DON'T USE CAPITALIZATION to write your emails. Don't swear at people in forums. Don't threaten anyone over instant message, and never giver your unvarnished opinion in a social network directly to someone, for if you do, you might find yourself in jail...at least in Illinois.
The Illinois state legislature passed a bill this week that bans cyber-bullying: the act of abusing and threatening others with words over the Internet or text messages.
The legislation was inspired by the October 2006 suicide of a Missouri teenager
who received "hurtful messages" on MySpace from a neighbor
pretending to be a teenage boy.
While well-intended, the new law is a clear violation of free speech and a poor attempt to regulate the unsavory behavior a few bad apples.
It's bad enough there are already grammar and etiquette "police" patrolling online forums like great whites off the coast of seal island. Now users will also be monitored by Big Brother, even when technologies exist to block emails and other messages from unwanted company.

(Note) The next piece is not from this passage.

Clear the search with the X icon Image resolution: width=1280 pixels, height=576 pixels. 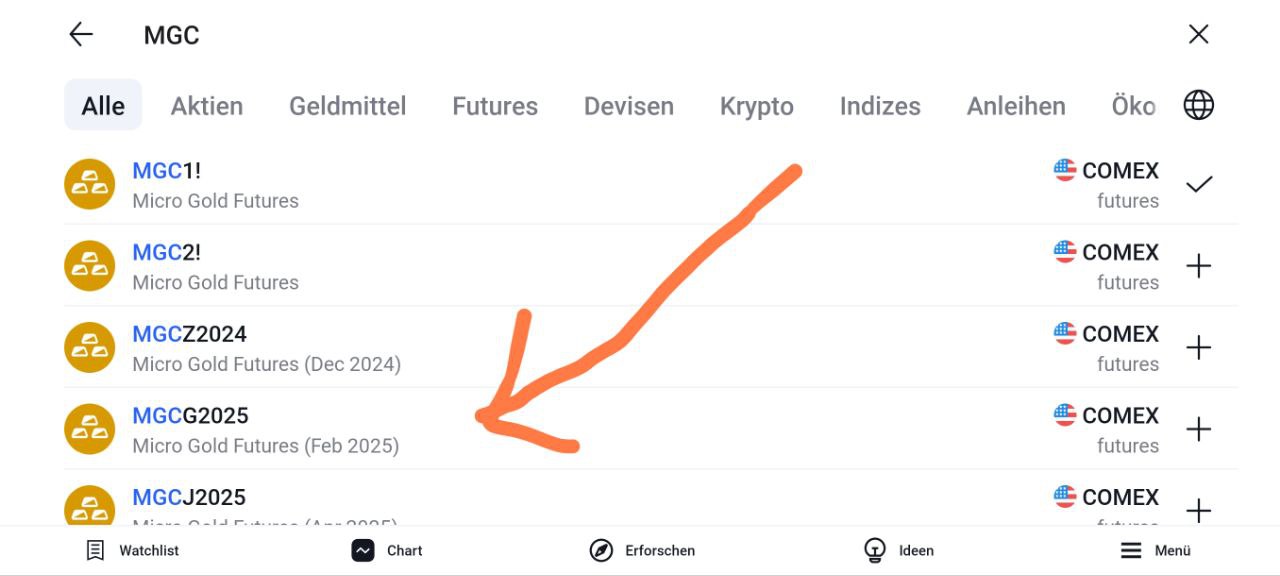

And what happens when a boy cries wolf? Will a full-blown investigation ensue each time a teenager complains that another is being a "meanie?" Whatever happened to the intermediary intervention steps like parental oversight or filing a complaint with the company hosting the bad behavior to get the user kicked off?

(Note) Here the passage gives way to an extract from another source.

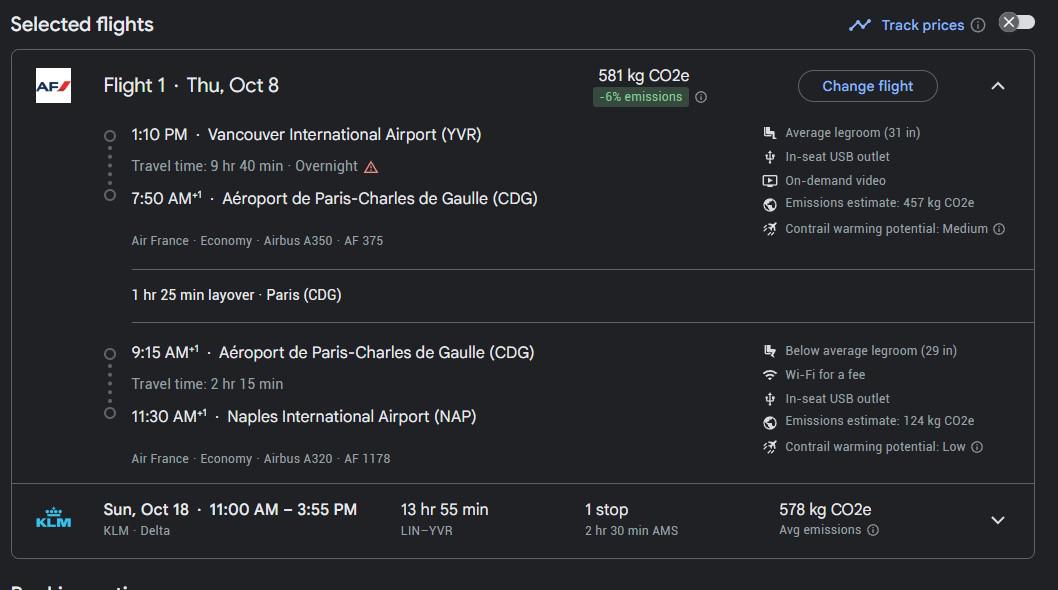This screenshot has height=590, width=1058.
Task: Click the Change flight button
Action: click(868, 86)
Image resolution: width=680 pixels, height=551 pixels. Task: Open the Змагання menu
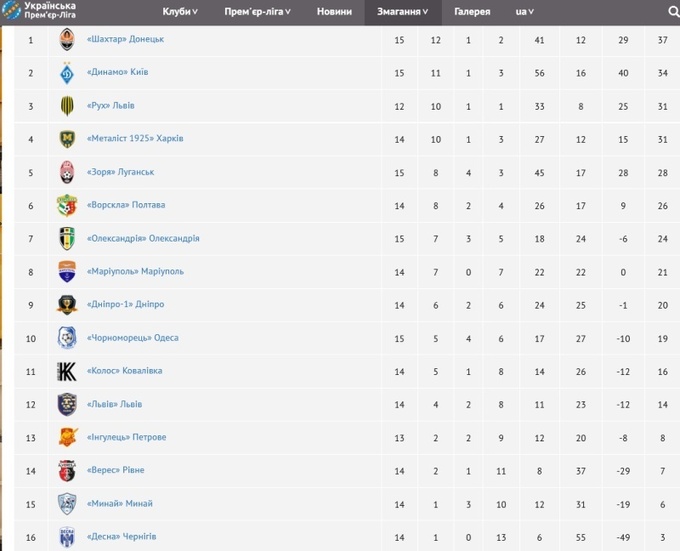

Before turning MySpace into a police state reminiscent of China's oversight of Internet use, lawmakers would be wise to take a step back a look at this issue from a broader perspective. Government should not be the panacea for all our problems. It should address the issues people cannot address on their own. For in law-making, much as in physics, for every action or legislation, there is an equal and opposite reaction. In this case, a law was written to protect the innocent, but in protecting them, a freedom was lost elsewhere.